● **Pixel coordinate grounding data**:
▶

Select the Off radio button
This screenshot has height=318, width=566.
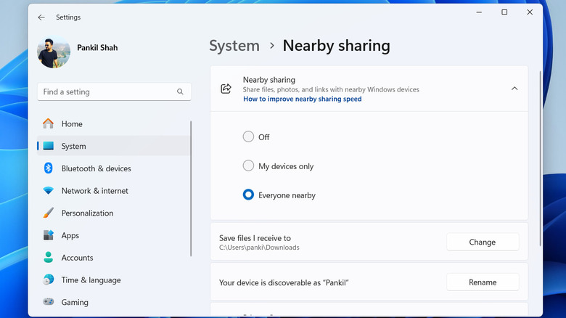(x=248, y=136)
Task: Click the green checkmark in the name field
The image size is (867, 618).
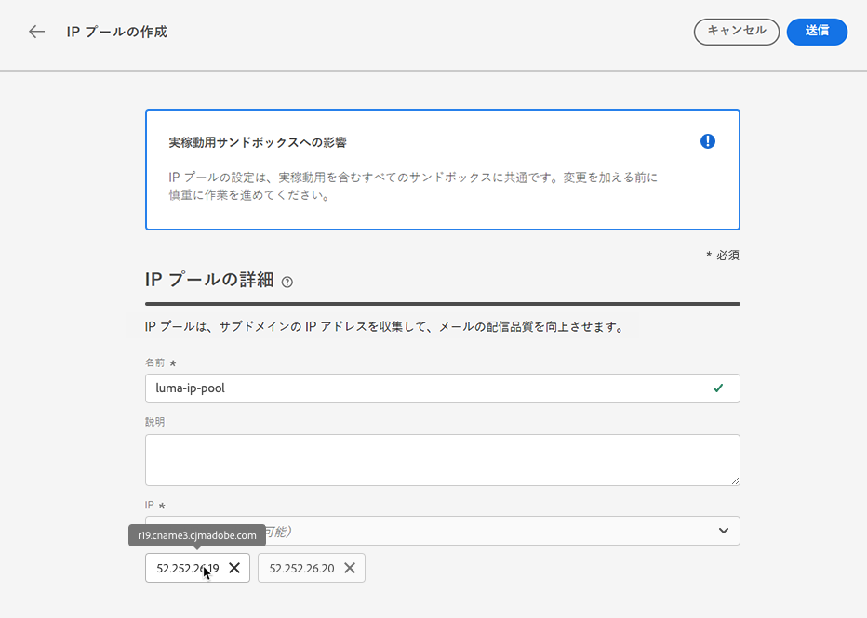Action: (718, 388)
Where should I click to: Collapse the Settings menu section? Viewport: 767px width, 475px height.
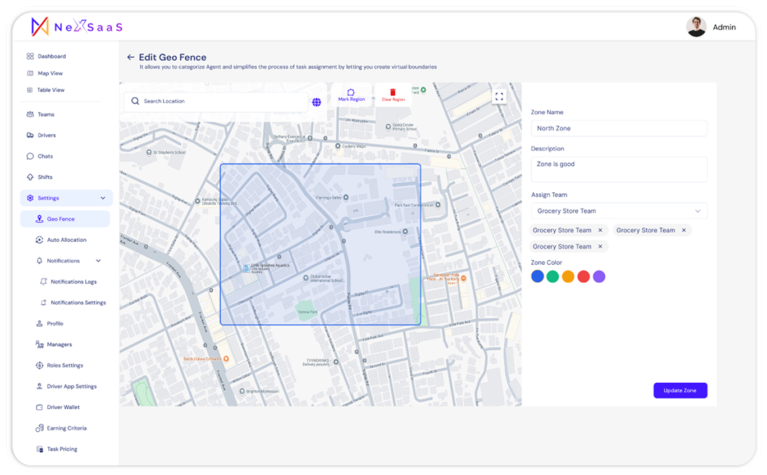(x=103, y=198)
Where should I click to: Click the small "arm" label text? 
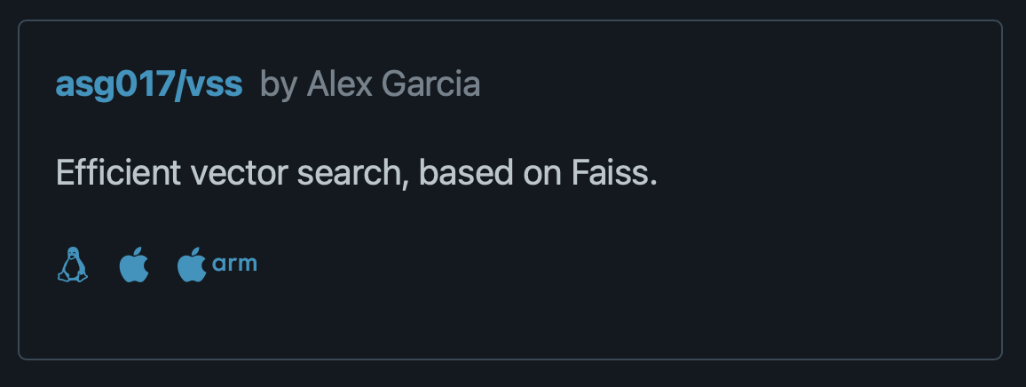[x=235, y=264]
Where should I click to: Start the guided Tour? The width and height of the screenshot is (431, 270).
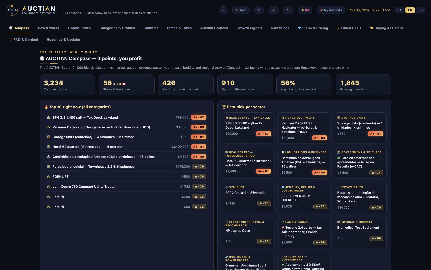[x=241, y=10]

◀

● **Exercise brief**: All lines from the one containing "Task: Click the" through the end of the data are to be written out exactly, with nothing added; skip the pictures.

● **Expected output**:
Task: Click the green checkmark in the name field
The image size is (867, 618).
Action: (718, 388)
Where should I click to: Collapse the Settings menu section? Viewport: 767px width, 475px height.
(x=103, y=198)
Where should I click to: Click the small "arm" label text? 
[x=235, y=264]
Where should I click to: Start the guided Tour? The width and height of the screenshot is (431, 270).
[x=241, y=10]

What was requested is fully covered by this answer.